Le gaspillage du pain, une habitude à bannir

Le phénomène du gaspillage alimentaire est observé partout dans le monde. «Chaque année, environ un milliard de tonnes de nourriture est perdu ou gaspillé. Le gaspillage alimentaire est d’abord un problème mondial qui est présent tout au long de la chaîne de production, mais il est surtout présent au sein des ménages».

Il est responsable d’une partie non négligeable des gaz à effet de serre émis par le système alimentaire dans le monde, et constitue par conséquent un fléau dévastateur pour l’environnement.
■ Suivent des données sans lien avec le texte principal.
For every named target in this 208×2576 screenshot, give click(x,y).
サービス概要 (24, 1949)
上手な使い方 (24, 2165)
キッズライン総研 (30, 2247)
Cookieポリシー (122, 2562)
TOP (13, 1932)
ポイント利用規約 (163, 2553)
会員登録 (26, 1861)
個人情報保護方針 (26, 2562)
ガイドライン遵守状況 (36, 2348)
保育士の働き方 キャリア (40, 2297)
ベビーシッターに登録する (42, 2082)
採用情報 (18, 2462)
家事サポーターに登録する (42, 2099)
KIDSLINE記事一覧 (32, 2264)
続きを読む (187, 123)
Un constat sur lequel certains départements ministériels doivent se pencher, d’autant que le problème de la pollution a été le plus souvent pointé du doigt par le Président de la République.

S’arrêtant brièvement sur les statistiques se rapportant au gaspillage, Zoubeir Rabah a expliqué que ce phénomène a pris de l’ampleur à partir de 2014. Le gaspillage du pain a atteint 102 mille tonnes par an, soit l’équivalent de 900 mille pains par jour, soit une valeur de 300 milledinars, soit 100 millions de dinars par an, selon les statistiques dévoilées par l’Institut national de la consommation (INC), publiées dans une étude remontant à 2016. Il rappelle à ce titre qu’une stratégie nationale pour la réduction du gaspillage de pain a été élaborée dans le cadre du projet de la FAO visant à réduire le gaspillage alimentaire.
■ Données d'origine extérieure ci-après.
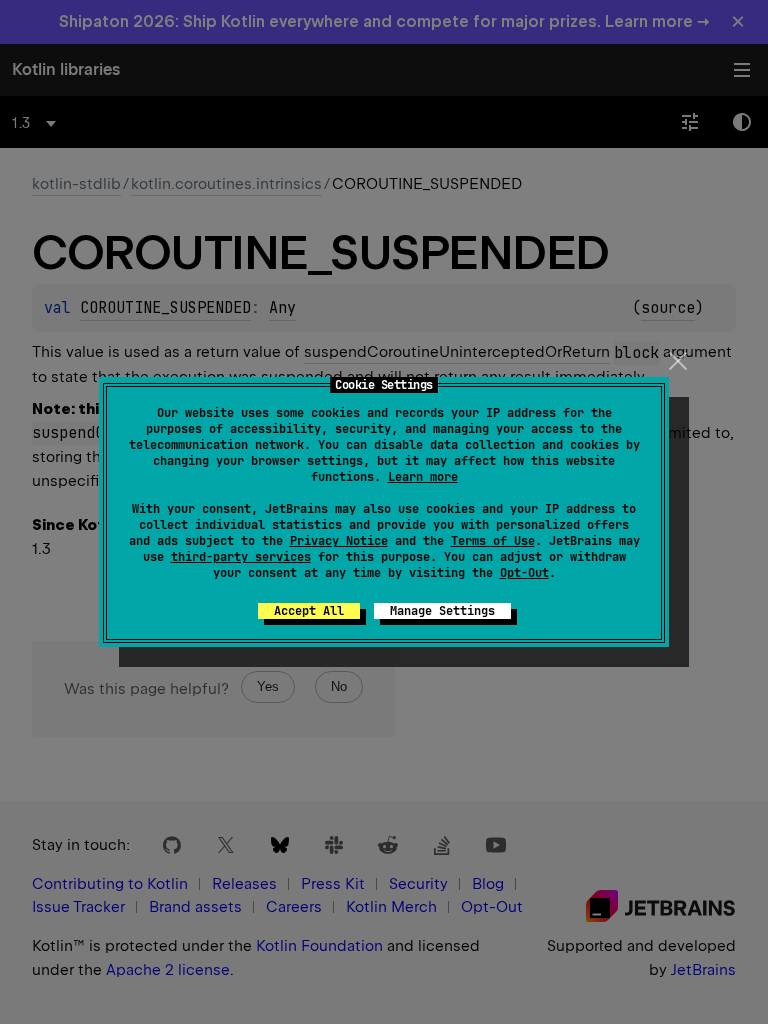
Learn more (423, 477)
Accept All (309, 611)
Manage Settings (442, 611)
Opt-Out (524, 573)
L’organisation en question a même assuré, en février 2019, en partenariat avec le ministère de l’Agriculture, des Ressources hydrauliques et de la Pêche, et l’INC, une formation au profit de 60 enseignants des écoles et lycées autour des bonnes pratiques de réduction du gaspillage alimentaire (pain et produits laitiers). Ces activités entrent dans le cadre de l’exécution du projet lancé en 2016 par la FAO suite à des études qui ont permis d’estimer le gaspillage et les pertes aux niveaux des filières lait et céréales et d’identifier leurs causes et ont mis en évidence les priorités stratégiques en Tunisie.
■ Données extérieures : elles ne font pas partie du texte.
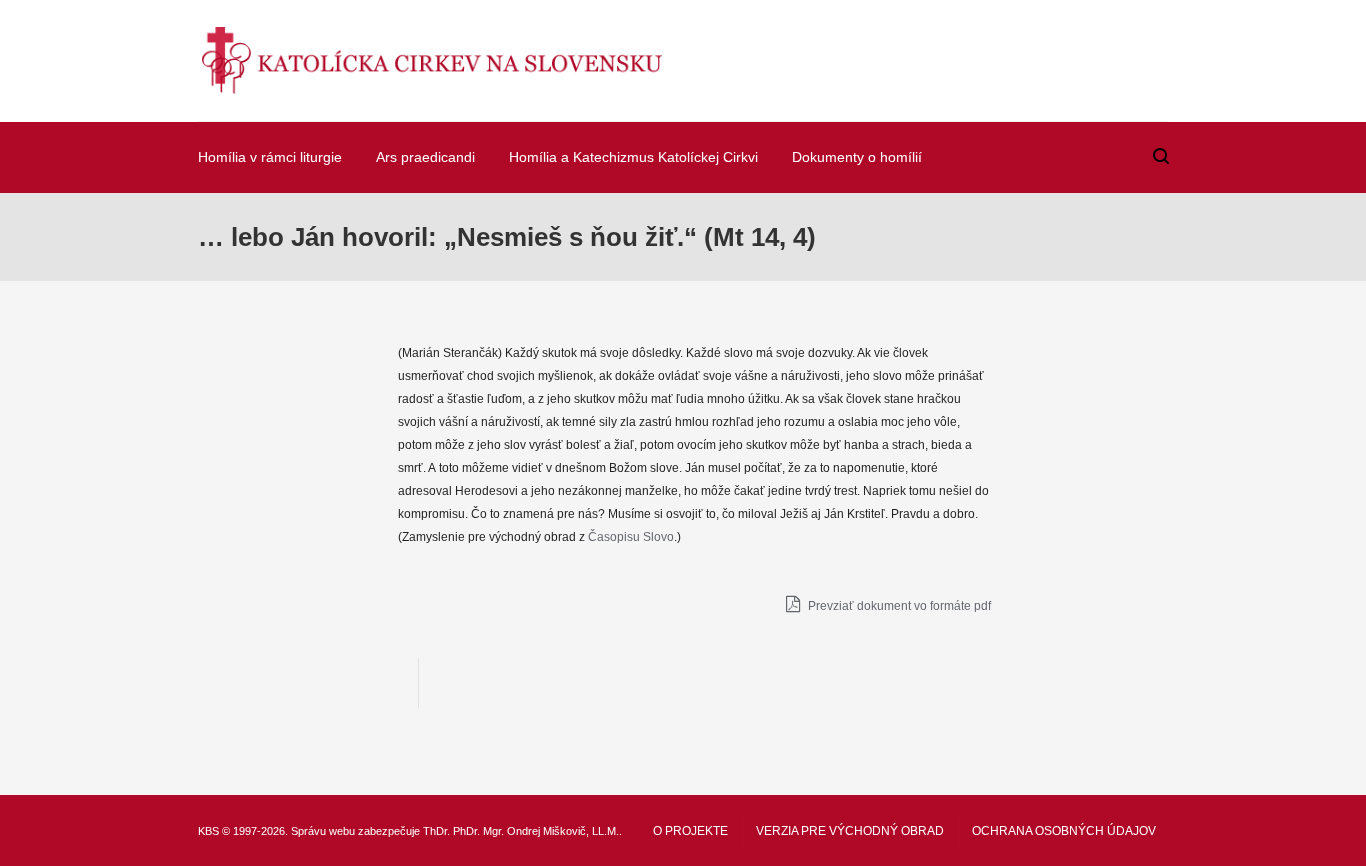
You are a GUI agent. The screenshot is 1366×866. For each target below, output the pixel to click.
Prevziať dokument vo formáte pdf (898, 606)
Le point de départ du projet était les données statistiques alarmantes sur la proportion des pertes et gaspillage alimentaires qui s’élevait à environ 200 kg par personne par an dans la région Mena. Parmi les objectifs de ce projet, l’amélioration de la sécurité alimentaire et la réduction des impacts négatifs des pertes et gaspillages alimentaires sur les ressources naturelles.

Une nouvelle stratégie contre le gaspillage alimentaire à l’étude

La stratégie nationale pour la réduction du gaspillage de pain s’est principalement concentrée sur la communication, la sensibilisation et la formation des représentants de la société civile, mais elle n’a pas abouti à des résultats concrets sur le terrain, regrette Zoubeir Rabah.  Mais l’échec pourrait aussi provenir de la non-implication des municipalités dans cette stratégie qui s’apparente beaucoup plus à un pacte non contraignant, rien de plus.

C’est d’ailleurs pour cette raison que Rabah n’a pas manqué de souligner l’importance de l’implication, dorénavant, de la Fnct dans le processus de lutte contre ce phénomène.  La représentante de cette instance onusienne, Fatma Bouallagui, a d’ailleurs mis en avant, lors de son intervention dans le cadre de ce débat, le soutien apporté par le FAO aux municipalités de Tunis et de La Goulette pour mettre en œuvre des actions pilotes visant la réduction des pertes et du gaspillage alimentaires, invitant par la même occasion les municipalités à  adhérer à de tels projets.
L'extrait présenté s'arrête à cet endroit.